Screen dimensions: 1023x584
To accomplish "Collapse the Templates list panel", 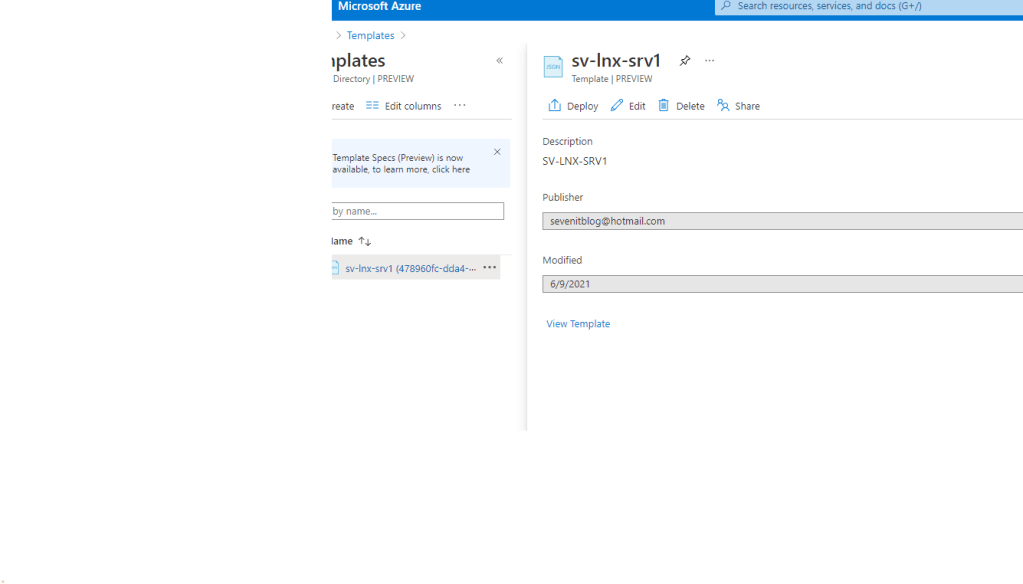I will point(500,61).
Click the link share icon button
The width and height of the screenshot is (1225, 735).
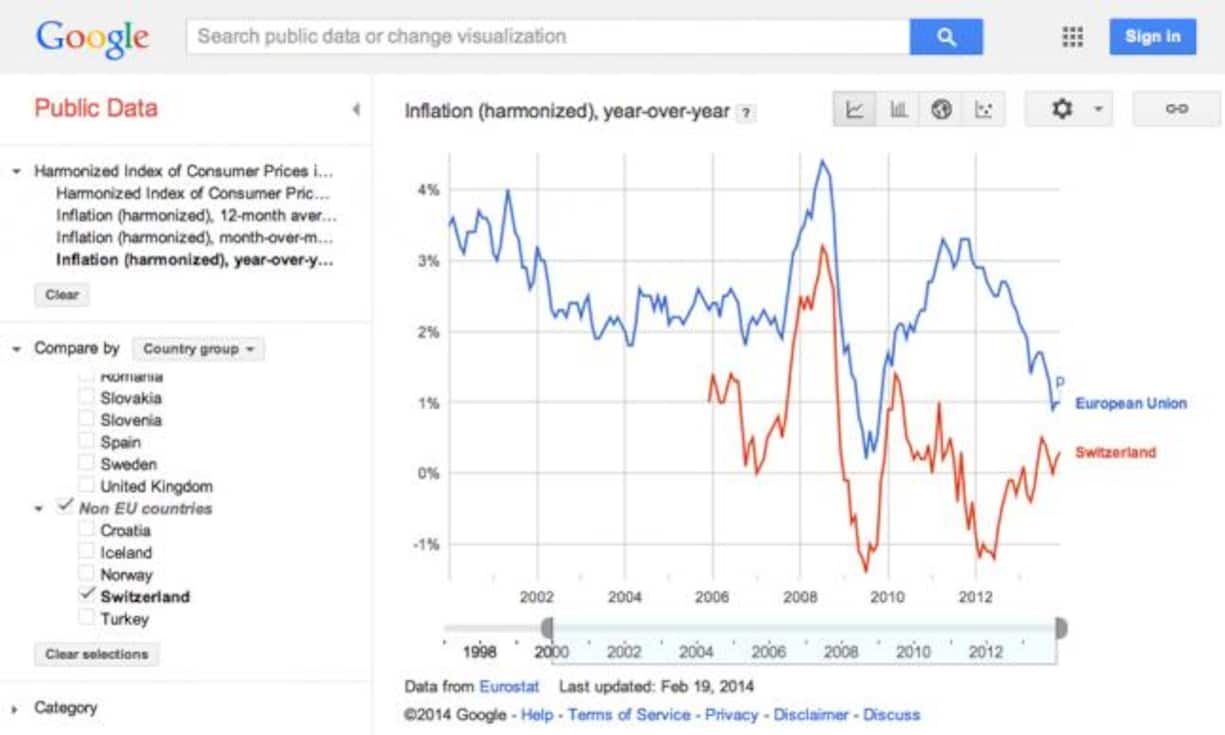pyautogui.click(x=1176, y=110)
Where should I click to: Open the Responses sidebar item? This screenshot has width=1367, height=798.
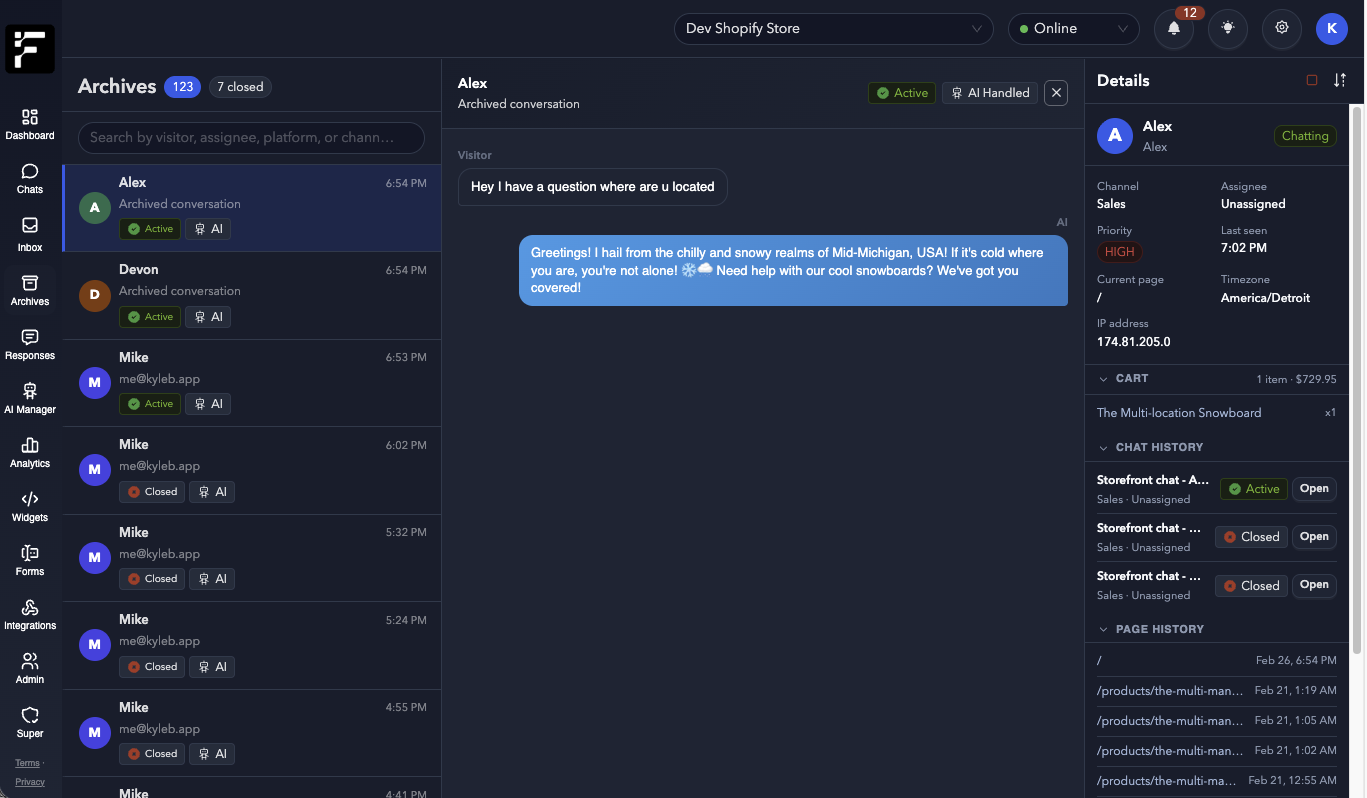pyautogui.click(x=30, y=343)
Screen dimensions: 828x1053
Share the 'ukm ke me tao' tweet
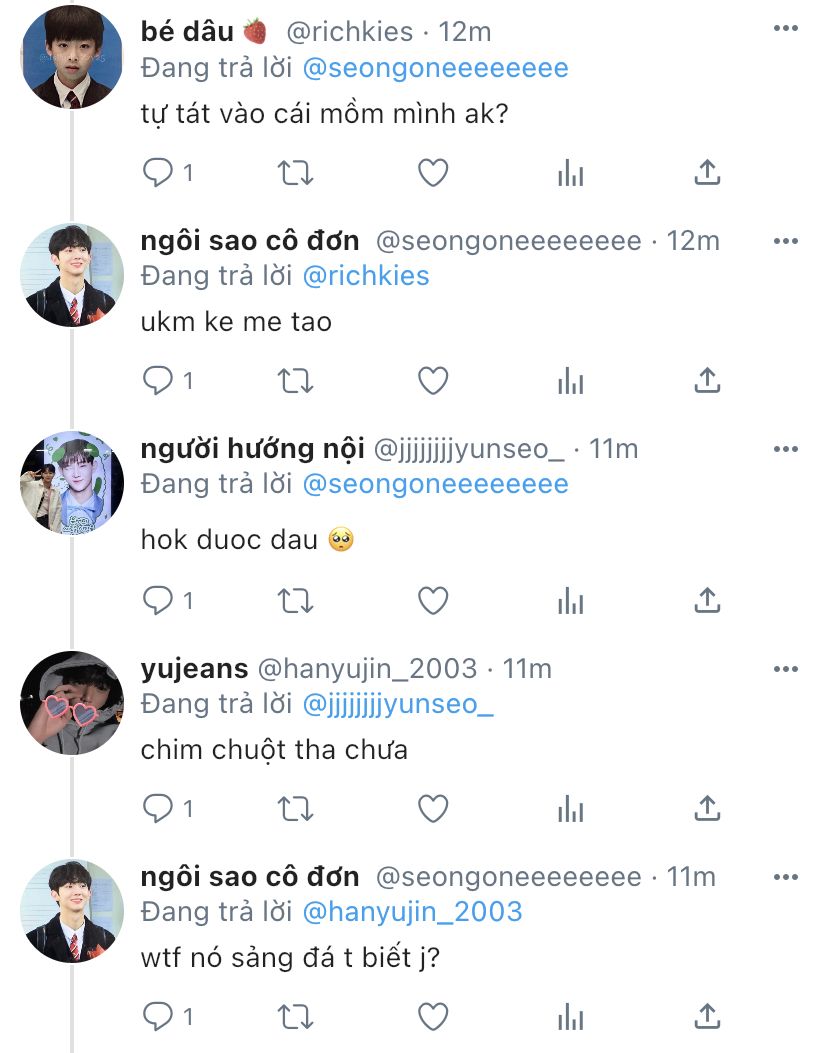(706, 381)
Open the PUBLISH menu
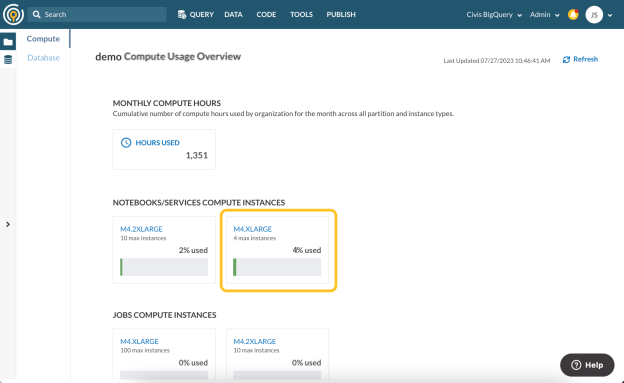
_____
Your task: Search the listing above for the string "dimensions" and return each line it appears on.

Task output:
Screen dimensions: 1023x584
Screen dimensions: 828x1053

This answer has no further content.